VAT bills on energy-saving materials in some charity buildings will quadruple

HM Revenue and Customs to abolish reduced rate for buildings used for non-business purposes and village halls

Solar panels
Solar panels

Charities are facing a quadrupling of VAT on the energy-saving materials used in some of their buildings under new legislation to be introduced next year.

In an announcemen in yesterday’s Budget, HM Revenue and Customs said it would abolish the current reduced VAT rate of 5 per cent on energy-saving products used in charitable buildings, including insulation, boiler controls and solar panels,.

Instead, charities will pay the full VAT rate of 20 per cent on the materials when the change is introduced in the Finance Bill next year.

The measure applies to energy-saving materials installed in buildings used by charities for non-business purposes and in village halls.

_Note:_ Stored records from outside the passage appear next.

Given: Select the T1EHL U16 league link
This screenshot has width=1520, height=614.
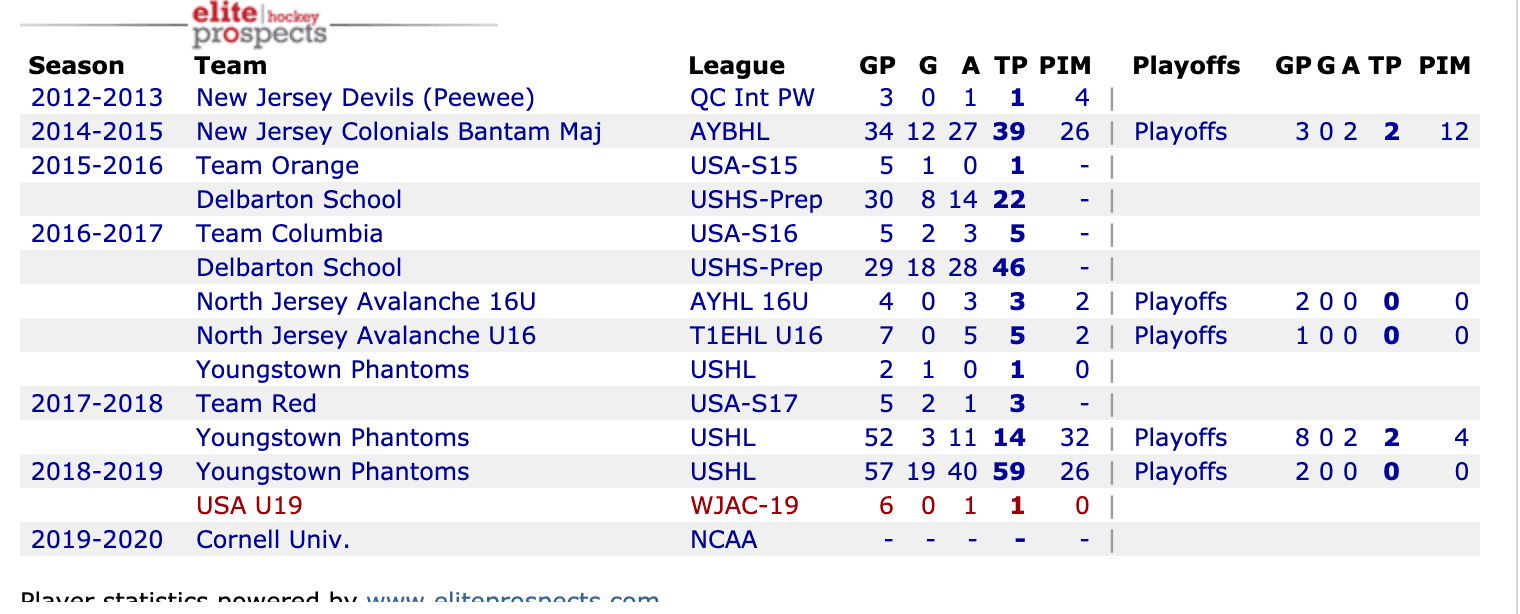Looking at the screenshot, I should click(756, 336).
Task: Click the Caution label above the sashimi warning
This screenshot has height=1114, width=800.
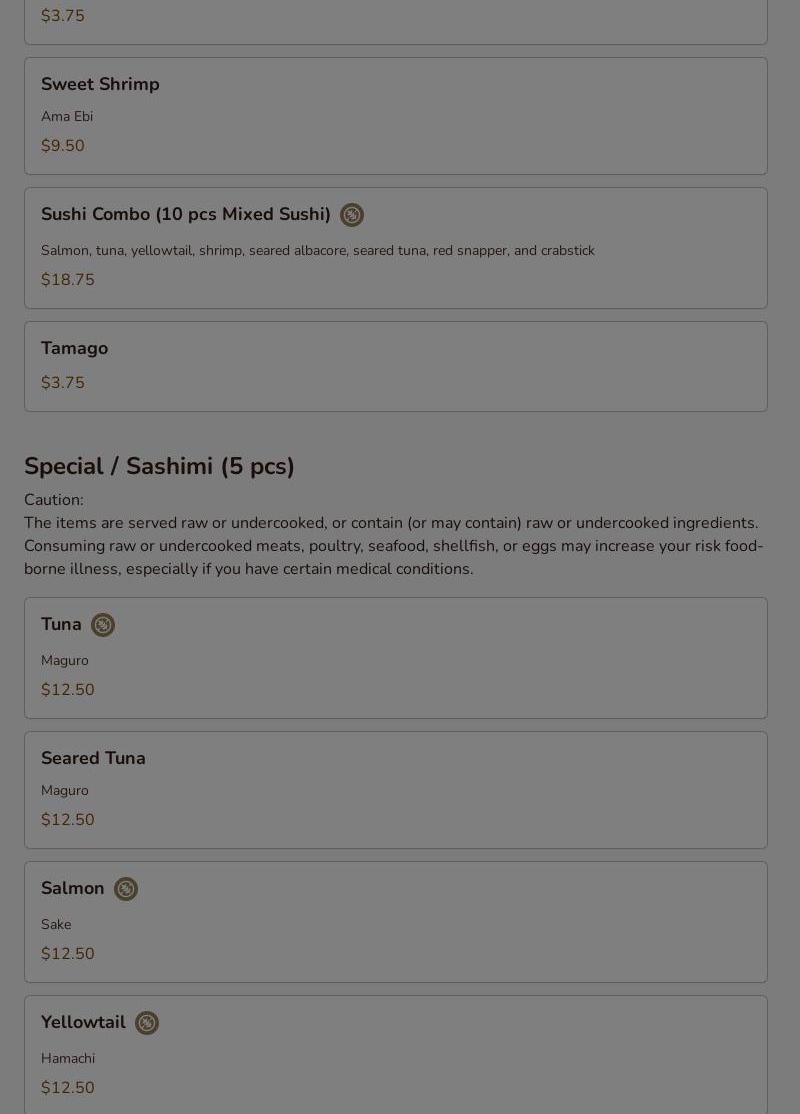Action: (54, 500)
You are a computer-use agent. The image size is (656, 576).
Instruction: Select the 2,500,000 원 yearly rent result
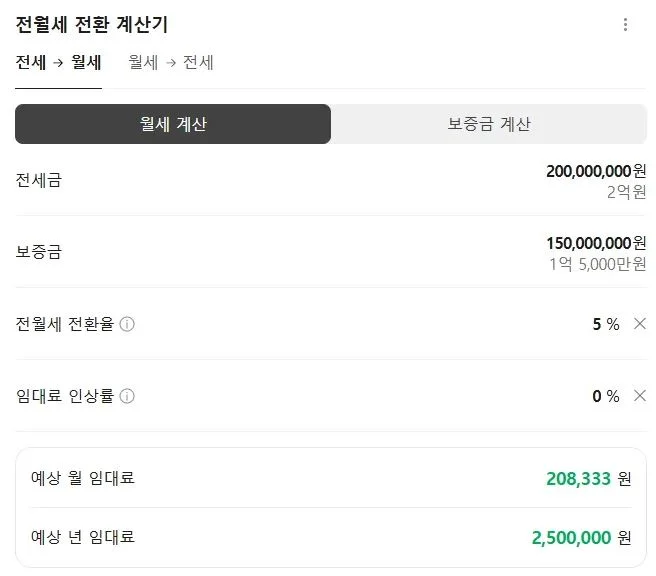570,538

But the reduced rate of VAT will still apply to the supply and installation of energy-saving materials in residential accommodation, including that operated by charities.

The Charity Tax Group warned yesterday that plans to end zero-rating for improvements to listed buildings, also announced in the Budget, could cost the sector £63m a year.

Graham Elliott, a partner at accountancy firm Haysmacintyre, said the change on energy-saving materials affected only the minority of charities whose buildings were used for non-business purposes. "Many charities are in business even if they are non-profit-making," he said.

Elliott speculated that the reduced VAT rate on energy-saving materials in charitable buildings might have been abolished to bring it into line with the reliefs allowed under European law.